**WORK REQUIRED**
Quote the lines below from the one containing "Select the Aktywny 'Nie' radio button" to the final line, both ends included; exclude the pictures.
^^^^^^^^
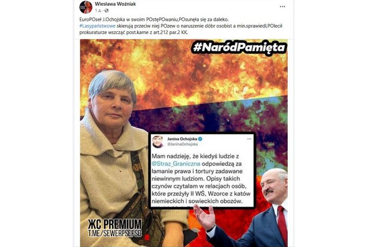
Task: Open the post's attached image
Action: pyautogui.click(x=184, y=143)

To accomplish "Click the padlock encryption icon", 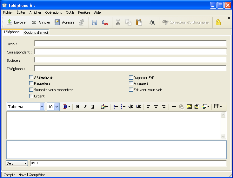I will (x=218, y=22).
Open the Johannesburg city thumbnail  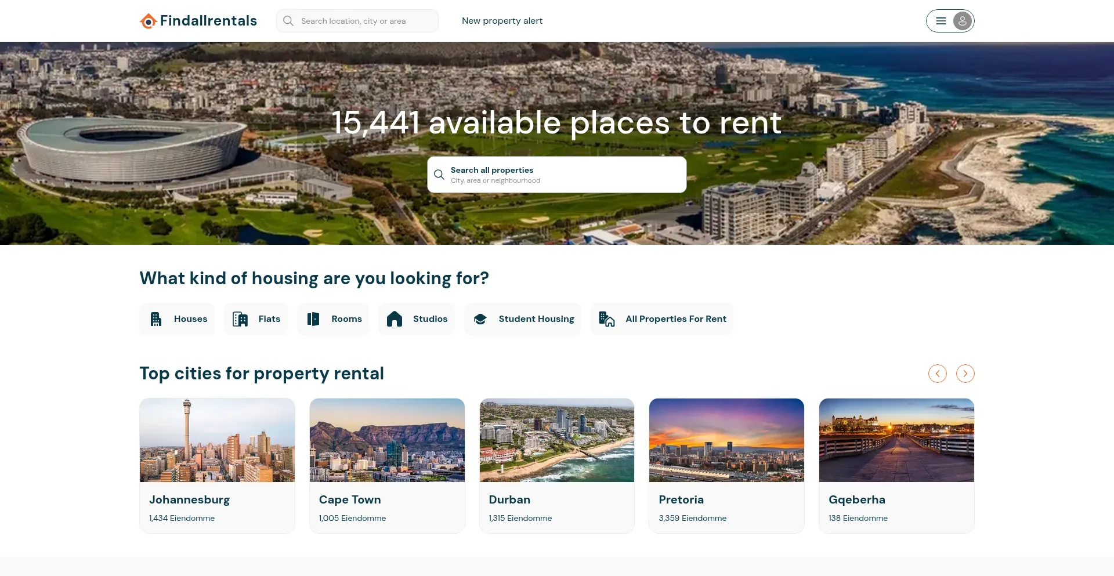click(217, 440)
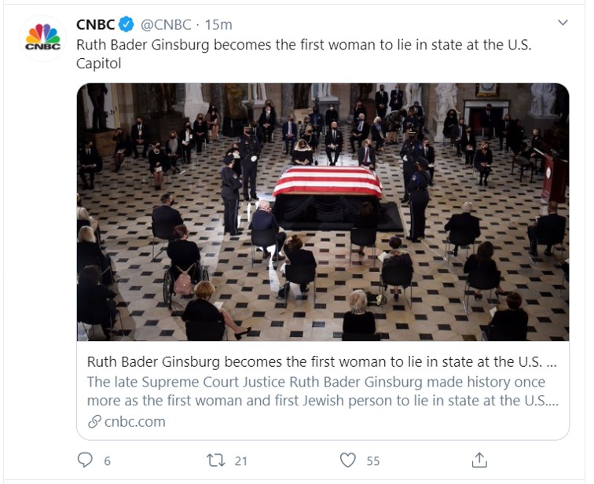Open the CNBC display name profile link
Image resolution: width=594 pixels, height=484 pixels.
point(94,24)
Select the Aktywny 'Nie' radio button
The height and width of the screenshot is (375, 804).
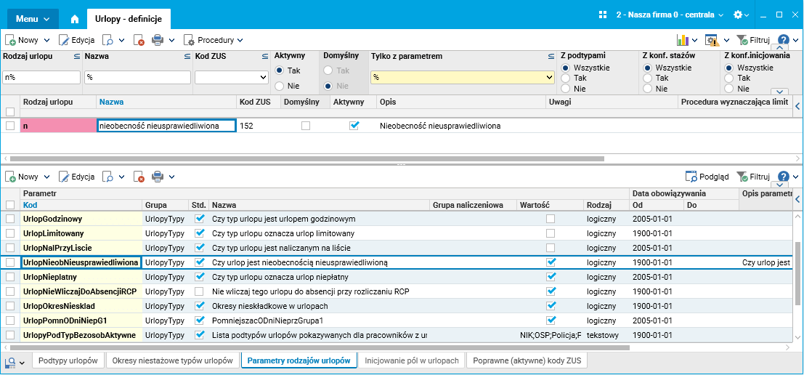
^^^^^^^^
**WRITTEN SOLUTION**
Select the Aktywny 'Nie' radio button
The height and width of the screenshot is (375, 804).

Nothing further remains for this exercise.